I may be missing something, but I think this depends on which of X1, X2 and
X3 are "the correct value". If X2 is the quote correct unquote answer and X1
and X3 are the result of using slightly different computations to arrive at
it, then the application is going to want to see X1, X2 and X3 all end up in
the same bucket when the transactions are sorted. If X1 is correct then
maybe X3 should be left out if it is not tolerantly equal.

I think this means that arriving at the "desired" result requires
information which a general "tolerant grade up" cannot have (which of X1, X2
and X3 are "closest to the right result").

I suspect that the real application data does not have this problem, because
the calculation errors that occur are all comfortably within the tolerances.

-----Original Message-----
From: Raul Miller [mailto:[EMAIL PROTECTED] 
Sent: 6. juni 2007 20:01
To: General forum
Subject: Re: [Jgeneral] Re: Challenge to expert J'ers

On 6/6/07, Morten Kromberg <[EMAIL PROTECTED]> wrote:
> Yes, I can see at least one problem: If X1, X2 and X3 are in the list, the
> tolerant equality might have X1=X2 and X2=X3, but X1~:X3. In which case,
the
> "specification is problematic".
>
> But does this not also mean that - in theory, if not in practice with
Paul's
> data - Oleg's solution (and just about any other solution you can think
of)
> will suffer from "the same problem"?

No, because if X1~:X3 then the index of X1 is not a candidate value
for the position X3 in i.~X (and vice versa)
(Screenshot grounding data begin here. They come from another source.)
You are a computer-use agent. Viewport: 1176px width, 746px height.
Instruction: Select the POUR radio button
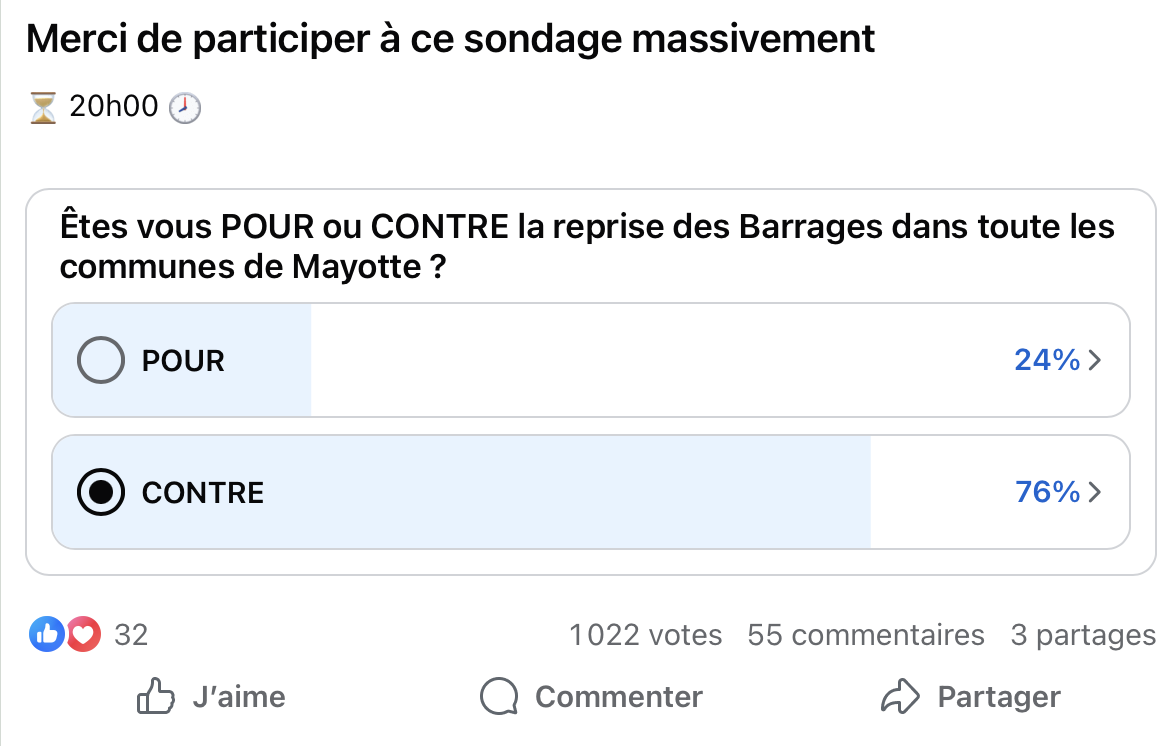[101, 360]
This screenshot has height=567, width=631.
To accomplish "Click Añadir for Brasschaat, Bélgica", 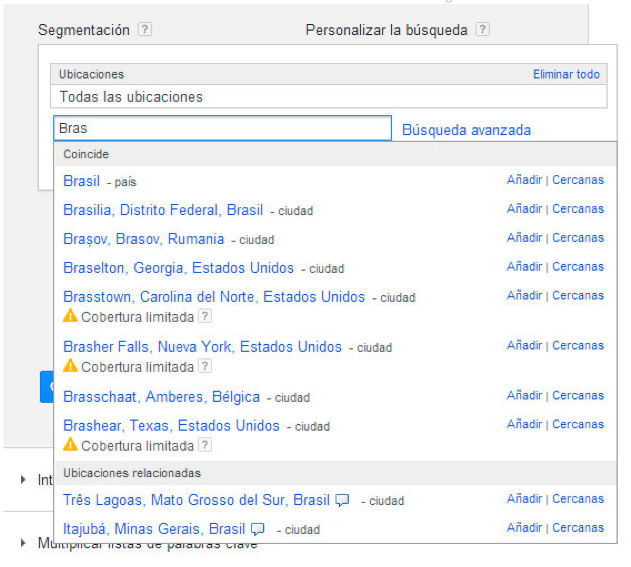I will pyautogui.click(x=524, y=395).
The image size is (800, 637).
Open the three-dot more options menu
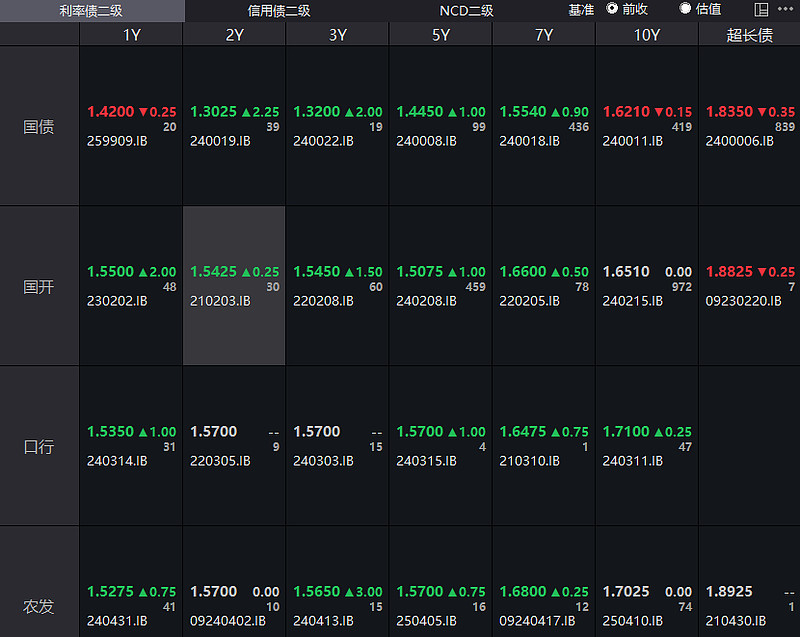785,10
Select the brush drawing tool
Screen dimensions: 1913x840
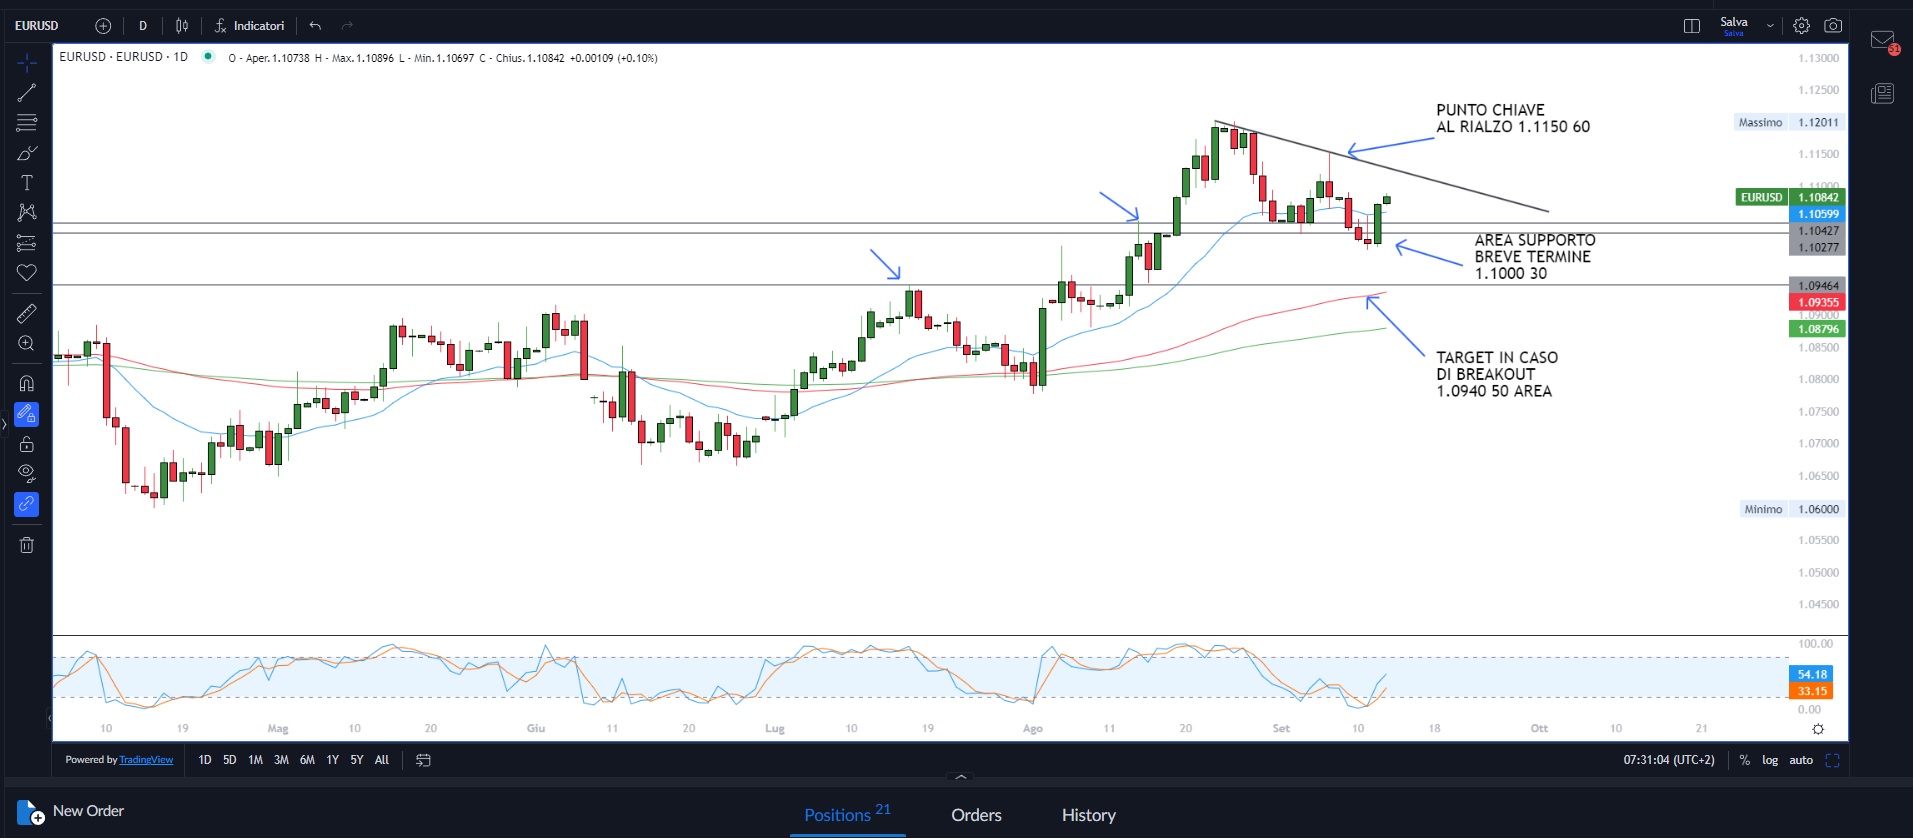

Put differently: sort X, then for each element of X, find the set of
(adjacent)
values equal to that element and use the lowest original index for the
members of that set.  Also, if the next element was in the previous
element's set of equivalences, its equivalences must overlap that previous
set (perhaps starting and/or ending at a later position).

I can see this as being annoying to implement efficiently (I don't see how
to make these mechanics relate to something generic), but not impossible.
On the other hand, I do see cases where this can be useful (certain kinds
of noise elimination, perhaps -- for example, I would use i.~ if I were
matching "touching" vertices in a CAD system).